▶ **Instruções**
1. Redigite o texto sobre a reforma da previdência, tudo desde "Os vencimentos totais" até "índice de 1,35.".
2. No texto sobre a reforma da previdência, qual capital acumulado resultaria da correção mensal das contribuições descontadas?
3. Prossiga com o texto sobre a reforma da previdência a partir do ponto em que ele termina.
===== Trecho selecionado =====
Boatos sobre a reforma da previdência

A proposta governamental para a reforma previdenciária não foi oficialmente apresentada (talvez ainda nem tenha sido formulada) e toda a discussão sobre o assunto tem sido feita com base em informações oficiosas divulgadas pela imprensa. Desde meados do ano passado, os meios de comunicação vêm tratando a questão de uma maneira preocupante, apresentando o fim da aposentadoria integral do servidor público como urgência nacional e principal problema das contas públicas, além de fator impeditivo do desenvolvimento do País.
Na tentativa de posicionarmo-nos sobre esta questão, realizamos algumas análises preliminares sobre o atual sistema de contribuições previdenciárias. Tomamos como exemplo o caso (real) de um fiscal federal agropecuário ingresso no Ministério da Agricultura em abril de 2002 aos 25 anos de idade, percebendo vencimentos de R$2.408,80 (inclui a GDAFA de 35% até a primeira avaliação de desempenho). Ao final de 35 anos este colega reuniria as condições necessárias para a aposentadoria (60 anos de idade, 35 anos de contribuição, 10 anos no Serviço Público e 5 anos no exercício do cargo), fazendo jus a uma aposentadoria equivalente aos seu últimos vencimentos, da ordem de R$5.238,87 (considerando a GDAFA em 45%, média máxima admitida pelo sistema). Nos cálculos foram excluídos os adicionais de insalubridade, as funções gratificadas ou de confiança (que não se incorporam às aposentadorias, embora sejam computadas para efeito de contribuição previdenciária) e o adicional por tempo de serviço, que a partir de 1997 não é mais devido aos servidores públicos da União.
A hipótese considerada nesta simulação pressupôs a capitalização mensal dos valores descontados a título de contribuição previdenciária (11% sobre o vencimento bruto integral), como se aquele recurso tivesse sido aplicado em uma caderneta de poupança com rendimento mensal de 0,7%, em vez de recolhido aos cofres públicos.
Os vencimentos totais brutos após 35 anos, considerados os adicionais de férias, as gratificações natalinas, as promoções e ascensões funcionais atingiriam R$ 1.840.962,01, dos quais teriam sido descontados R$202.505,82 a título de contribuição previdenciária. Este total, se corrigido mensalmente a uma taxa de 0,7% mensais, resultaria num capital acumulado de R$1.016.254,77. Se calculássemos o rendimento sobre o capital previdenciário corrigido, aplicando a mesma taxa mensal de 0,7%, obteremos o valor de R$7.113,78, superior ao valor da aposentadoria devida a este colega, pelas regras atuais, de R$5.238,87. A relação entre o rendimento mensal do capital corrigido e o valor da aposentadoria integral nos leva ao índice de 1,35.
===== Informações registradas =====
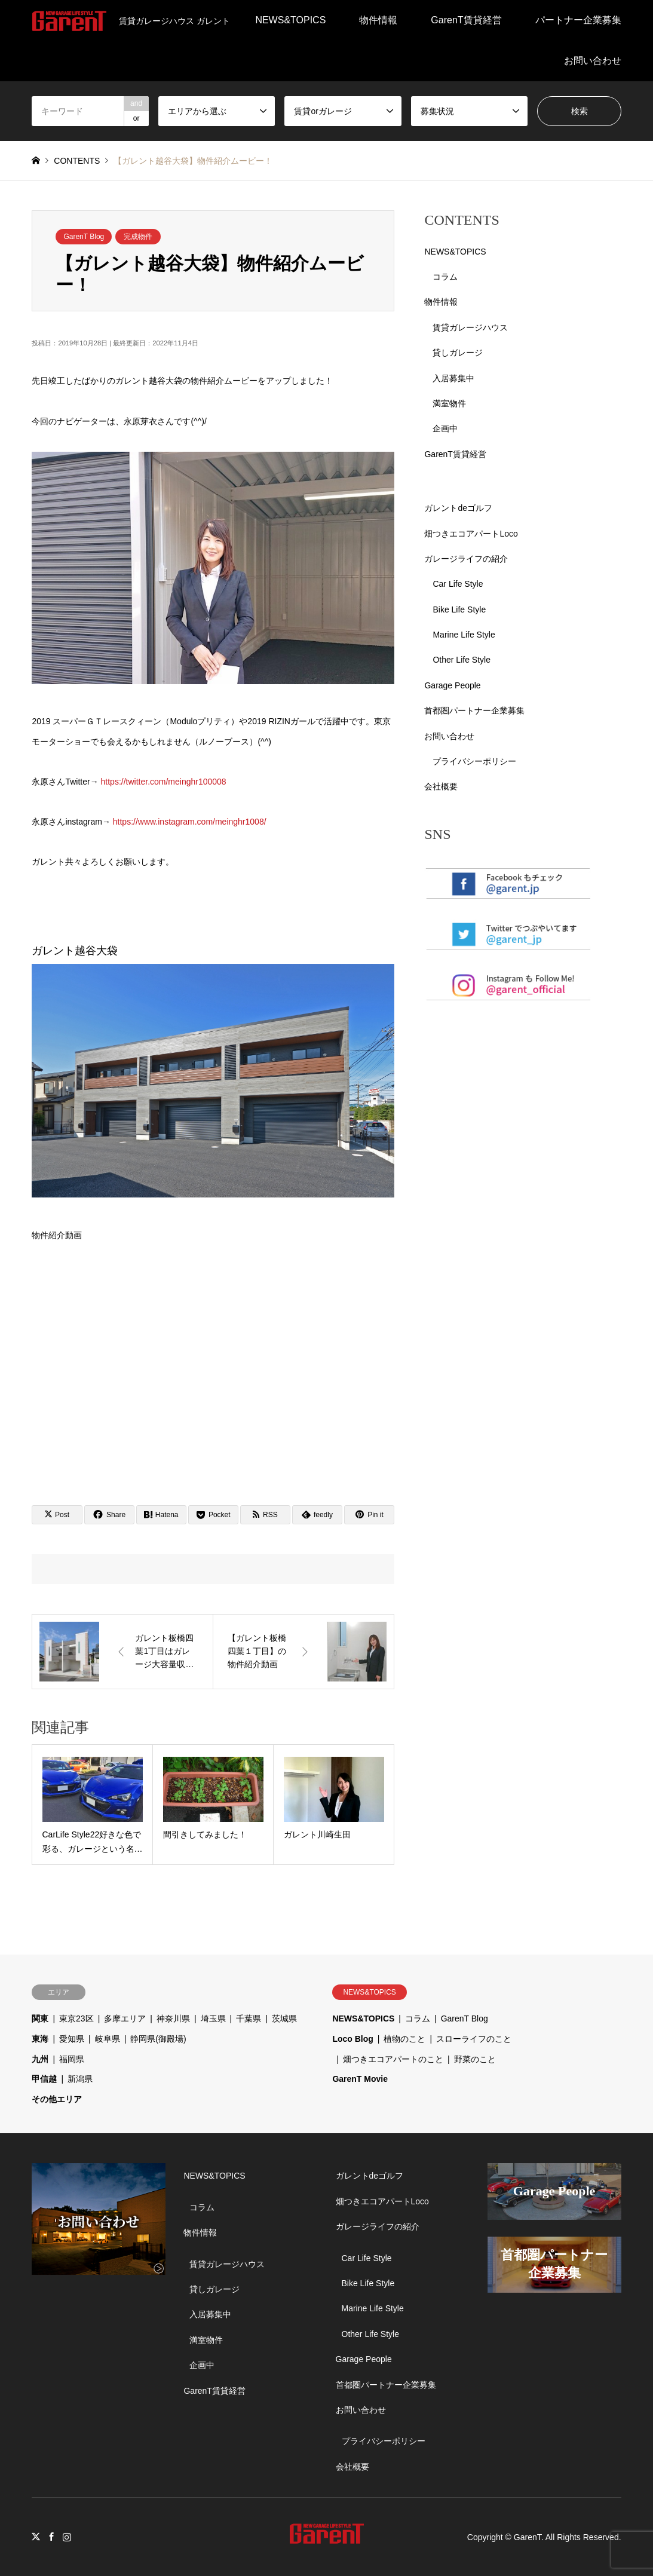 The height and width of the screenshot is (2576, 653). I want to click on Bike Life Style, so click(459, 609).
=====
===== Informações registradas =====
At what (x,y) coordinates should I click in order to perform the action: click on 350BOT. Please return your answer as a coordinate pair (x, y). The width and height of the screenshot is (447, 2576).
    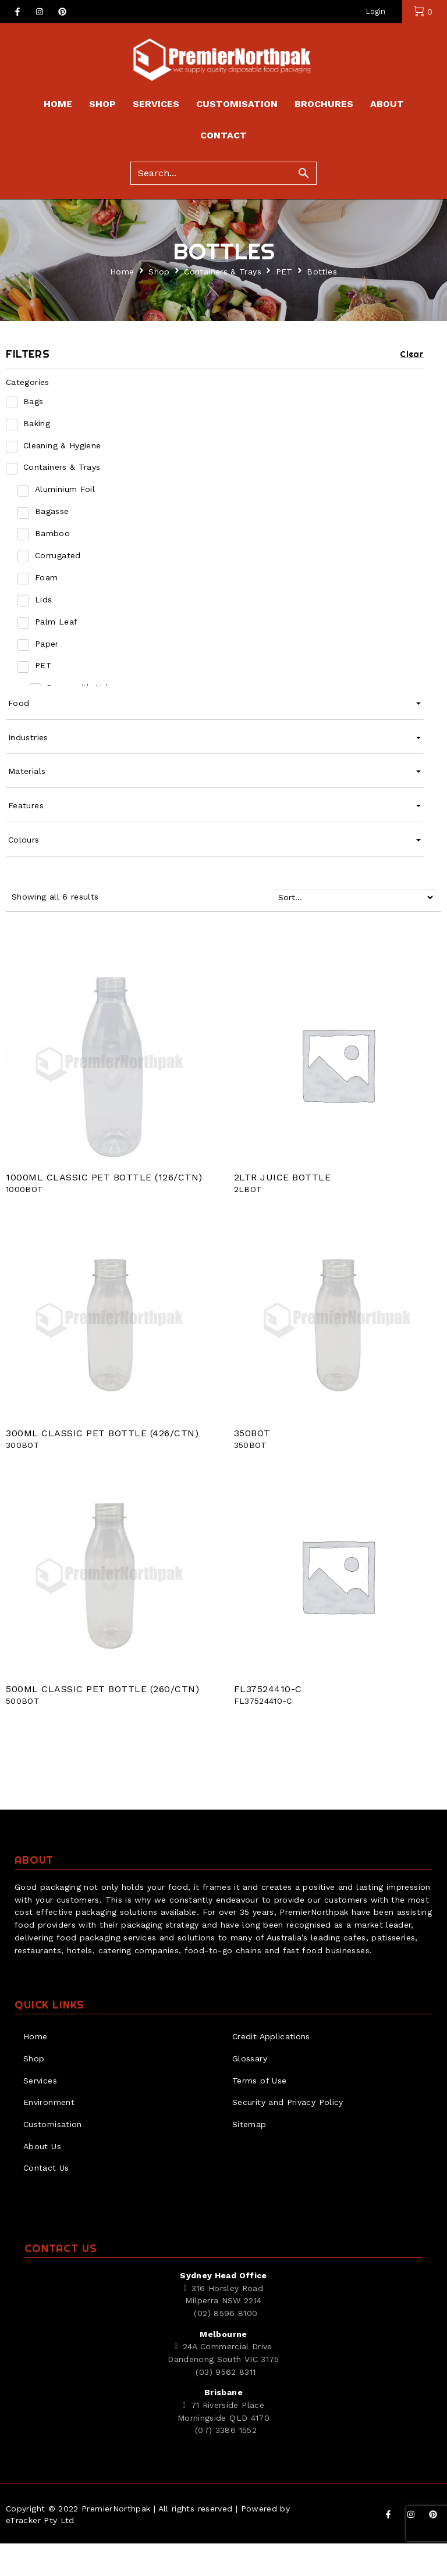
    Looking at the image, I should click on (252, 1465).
=====
▶ **Resultados das tarefas**
1.
Os vencimentos totais brutos após 35 anos, considerados os adicionais de férias, as gratificações natalinas, as promoções e ascensões funcionais atingiriam R$ 1.840.962,01, dos quais teriam sido descontados R$202.505,82 a título de contribuição previdenciária. Este total, se corrigido mensalmente a uma taxa de 0,7% mensais, resultaria num capital acumulado de R$1.016.254,77. Se calculássemos o rendimento sobre o capital previdenciário corrigido, aplicando a mesma taxa mensal de 0,7%, obteremos o valor de R$7.113,78, superior ao valor da aposentadoria devida a este colega, pelas regras atuais, de R$5.238,87. A relação entre o rendimento mensal do capital corrigido e o valor da aposentadoria integral nos leva ao índice de 1,35.

2. R$1.016.254,77.

3.
As conclusões são surpreendentes. Somente a contribuição do servidor (não considerada a parcela paga pela União Federal) seria suficiente para custear a aposentadoria integral, com sobra de 35% disponível para amortizar custos os operacionais do sistema. Uma vez que o desconto de 11% sobre o vencimento integral foi adotado apenas em 1994, caberia aqui questionar se tal simulação também seria válida para os servidores mais antigos. Pensando nisto, tivemos o cuidado de estimar, mediante cálculo atuarial, o capital previdenciário acumulado de servidores em atividade há 20 anos e o valor apurado se mostrou bastante semelhante ao valor esperado após os mesmos 20 anos de contribuição do colega recém ingresso.
Os desdobramentos destas conclusões devem ser analisados com muita cautela. Através da grande imprensa nacional, vários especialistas no assunto têm proposto a limitação das aposentadorias públicas e a instituição da previdência complementar como a solução do déficit previdenciário. Com base nos cálculos apresentados, a questão poderia ser colocada da seguinte forma: Se, ao aplicarmos os recursos previdenciários no sistema financeiro, podemos garantir o benefício da aposentadoria integral, por que insistir na previdência pública?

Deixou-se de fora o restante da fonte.